* **WORK INSTRUCTION**:
Copy out the entries word for word, leaving images aside.

* **RECORDS FOR THE EXERCISE**:
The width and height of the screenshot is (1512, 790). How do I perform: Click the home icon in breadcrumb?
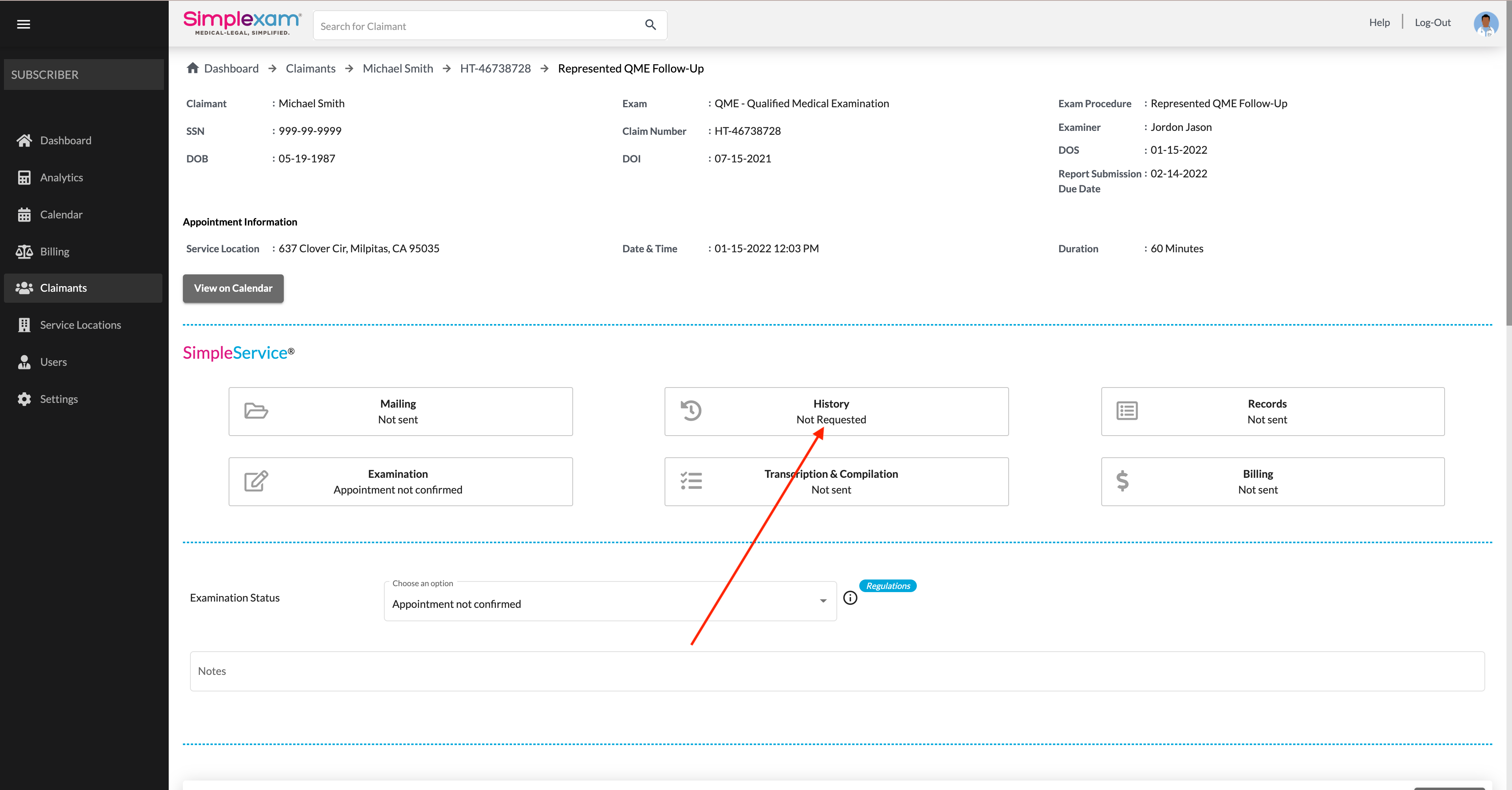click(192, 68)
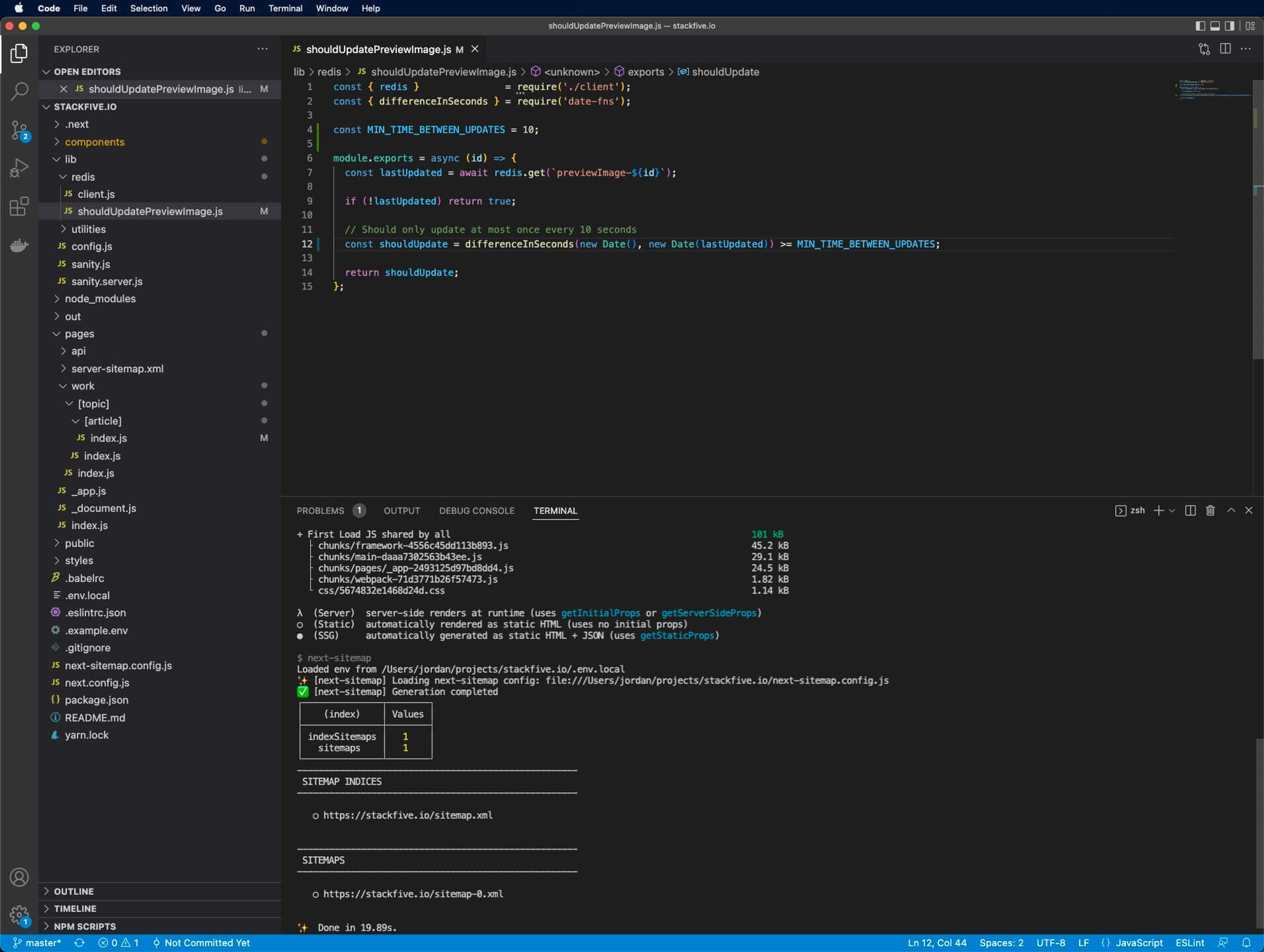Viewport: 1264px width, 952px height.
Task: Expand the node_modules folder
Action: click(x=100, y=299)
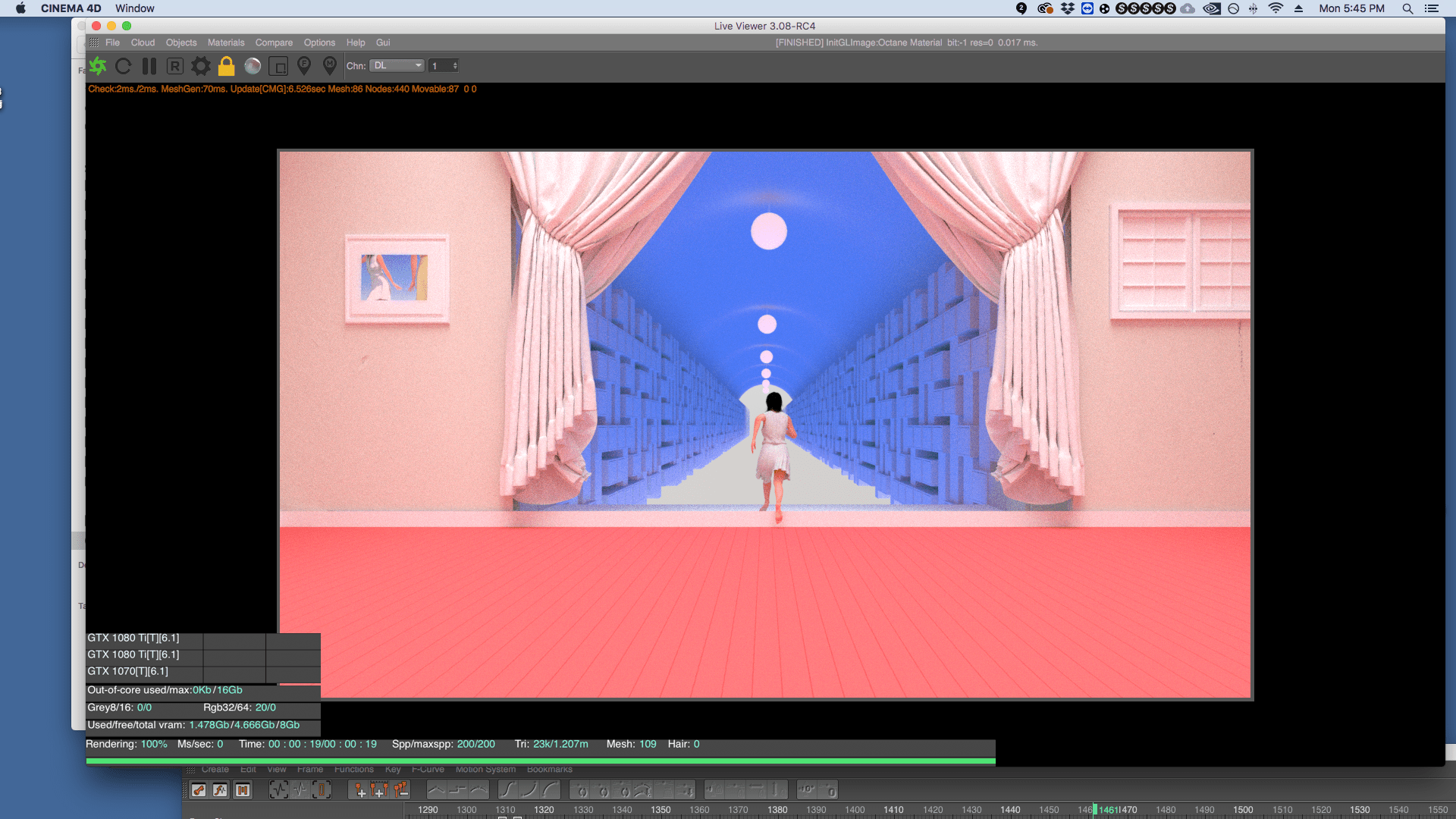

* **WRITTEN RESPONSE**:
The width and height of the screenshot is (1512, 790). How do I perform: Click the home icon in breadcrumb?
click(192, 68)
Viewport: 1264px width, 952px height.
Task: Expand the node_modules folder
Action: click(x=100, y=299)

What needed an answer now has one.